According to WordFence, there are 90,000 attacks a minute on WordPress websites. Although the platform comes with many measures to mitigate potential risks, the complexity of modern threats requires your regular active involvement in order to secure your WordPress site from hackers who are constantly scanning the web. Here are six easy measures you can put in place today to better secure your WordPress site:
- Keep all software updated
- Switch to HTTPS
- Enforce strong password on your users
- Implement strict user permissions
- Setup two-factor authentication
- Backup your site on a regular basis
Keep all software up to date
Outdated software is often one of the primary point of entry for hackers attempting to breach your website, since updates are often released to patch a specific attack discovered by hackers and shared all over the internet. Attackers use automated scans that looks for every possible website with outdated plugins, so it’s always a matter of “when will it happen?”.
The WordPress software is the core of your site and should always be kept updated. Failing to update it can leave your site vulnerable to attacks that are public knowledge and being attempted on an ongoing basis. WordPress should also run on the latest version of PHP. Old versions of the language have vulnerabilities that could lead to a full takeover of your site.
In addition, not only should you keep your plugins and themes updated very thoroughly, but you should also do your due diligence before installing any plugin, to ensure that it has been backed by the community and has been deemed to be reliable. This will go a long way to securing your WordPress site, but your journey doesn’t stop there.
Switch to HTTPS
HTTPS, also known as SSL or TLS, is an encryption protocol that secures the information that transits between your site and its visitors. Securing your WordPress website with HTTPS encryption is an absolute necessity today, especially if you handle sensitive user data. When a website doesn’t use HTTPS, hackers can intercept and modify data shared between users and the server.
A TLS digital certificate can easily be obtained for free. Any hosting company worth using makes secure hosting available. This should be one of your top priorities to secure your WordPress site.
Enforce Strong Passwords
Users with any sort of administrative privileges should create strong passwords comprised of special characters, numbers and capitalized letters. More importantly, they should generate unique passwords that are not used by any of their personal or work accounts. This measure should be strictly enforced and the reason is simple. Millions of leaked passwords, usernames and emails can easily be purchased on the dark web for a small price. Hackers incorporate these large databases into hacking tools, allowing them to attempt millions of passwords that could potentially grant them access to one of your accounts with administrative access, should that user’s password be disclosed on the dark web following the data leak of a compromised website.
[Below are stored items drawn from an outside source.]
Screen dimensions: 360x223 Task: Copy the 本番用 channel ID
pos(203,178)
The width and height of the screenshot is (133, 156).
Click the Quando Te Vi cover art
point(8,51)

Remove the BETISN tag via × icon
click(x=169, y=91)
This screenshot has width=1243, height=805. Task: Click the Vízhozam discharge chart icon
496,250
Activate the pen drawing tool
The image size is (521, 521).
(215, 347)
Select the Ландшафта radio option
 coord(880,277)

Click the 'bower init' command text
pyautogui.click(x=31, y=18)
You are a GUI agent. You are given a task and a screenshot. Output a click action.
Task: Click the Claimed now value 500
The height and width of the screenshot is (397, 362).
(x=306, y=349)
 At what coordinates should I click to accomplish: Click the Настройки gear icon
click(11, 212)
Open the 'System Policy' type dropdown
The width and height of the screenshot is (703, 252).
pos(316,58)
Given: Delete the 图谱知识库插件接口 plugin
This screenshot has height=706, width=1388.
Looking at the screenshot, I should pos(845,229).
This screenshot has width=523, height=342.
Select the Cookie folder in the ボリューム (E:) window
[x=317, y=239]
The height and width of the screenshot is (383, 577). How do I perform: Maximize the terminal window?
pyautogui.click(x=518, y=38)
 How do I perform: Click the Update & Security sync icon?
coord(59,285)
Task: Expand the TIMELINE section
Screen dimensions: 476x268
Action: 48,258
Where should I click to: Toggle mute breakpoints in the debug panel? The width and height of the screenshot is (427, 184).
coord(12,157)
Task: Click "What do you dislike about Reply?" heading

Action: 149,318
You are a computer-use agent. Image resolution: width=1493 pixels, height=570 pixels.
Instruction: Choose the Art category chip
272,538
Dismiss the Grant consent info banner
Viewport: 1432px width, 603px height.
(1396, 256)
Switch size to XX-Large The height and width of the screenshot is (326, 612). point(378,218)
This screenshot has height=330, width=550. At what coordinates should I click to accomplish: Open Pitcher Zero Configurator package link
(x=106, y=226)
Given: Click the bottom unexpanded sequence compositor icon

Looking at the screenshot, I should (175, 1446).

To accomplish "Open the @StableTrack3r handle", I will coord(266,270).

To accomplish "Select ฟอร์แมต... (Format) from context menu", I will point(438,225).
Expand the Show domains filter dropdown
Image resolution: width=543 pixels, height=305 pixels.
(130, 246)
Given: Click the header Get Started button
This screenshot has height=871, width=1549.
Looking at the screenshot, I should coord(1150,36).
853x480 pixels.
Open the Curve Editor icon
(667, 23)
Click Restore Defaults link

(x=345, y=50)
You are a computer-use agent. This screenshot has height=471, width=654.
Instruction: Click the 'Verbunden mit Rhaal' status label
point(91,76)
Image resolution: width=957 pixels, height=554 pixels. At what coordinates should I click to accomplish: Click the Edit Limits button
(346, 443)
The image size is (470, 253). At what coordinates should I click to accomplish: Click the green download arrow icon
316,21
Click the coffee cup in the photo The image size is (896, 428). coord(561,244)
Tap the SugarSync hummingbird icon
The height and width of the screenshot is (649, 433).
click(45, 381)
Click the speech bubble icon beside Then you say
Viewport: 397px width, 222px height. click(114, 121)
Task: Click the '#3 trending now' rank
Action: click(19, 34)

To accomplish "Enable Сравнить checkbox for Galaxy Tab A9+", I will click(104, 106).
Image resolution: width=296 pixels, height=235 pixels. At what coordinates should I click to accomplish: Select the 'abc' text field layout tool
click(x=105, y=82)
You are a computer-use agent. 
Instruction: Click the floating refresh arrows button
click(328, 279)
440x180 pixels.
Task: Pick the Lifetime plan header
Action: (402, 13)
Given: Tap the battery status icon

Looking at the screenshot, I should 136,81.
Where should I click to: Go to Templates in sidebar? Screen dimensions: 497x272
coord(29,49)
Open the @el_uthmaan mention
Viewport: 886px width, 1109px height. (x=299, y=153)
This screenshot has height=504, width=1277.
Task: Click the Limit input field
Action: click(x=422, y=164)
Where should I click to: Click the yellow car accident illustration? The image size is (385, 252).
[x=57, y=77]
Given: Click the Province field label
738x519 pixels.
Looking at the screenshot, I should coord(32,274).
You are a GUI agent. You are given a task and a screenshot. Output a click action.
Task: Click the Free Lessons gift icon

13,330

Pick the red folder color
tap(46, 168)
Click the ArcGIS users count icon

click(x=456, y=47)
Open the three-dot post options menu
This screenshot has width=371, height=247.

These attacks, known as brute-force attacks, can also be mitigated by installing a plugin that limits the number of consecutive login attempts. With that said, another layer of protection can also be added to secure your WordPress website if an attacker is able to connect to an account.
Implement Strict User Permissions
People are too often careless when it comes to protecting their accounts. They do not adhere to strong password policies, or they let a malicious email message trick them into revealing their credentials. If an account gets compromised, the impact of the breach is significantly less important when it can’t actually access anything sensitive.
This is where the principle of least privilege comes in to save the day. It can be summarized to giving each account only the strict necessary permissions for their roles.
WordPress defines six roles: Super Administrator, Administrator, Editor, Author, Contributor, and Subscriber. A website should have just one Administrator account (Super Administrator is only for multisite installations.) People who only create content should have the Author or Contributor role. Only trusted people should be Editors.
While you’re at it, change the name of the “admin” account to something else. That makes it a little more difficult to identify and target by attackers. It could also be important to consider adding a plugin to control your users’ roles access granularly, allowing you to create new user roles and give them very least access you can.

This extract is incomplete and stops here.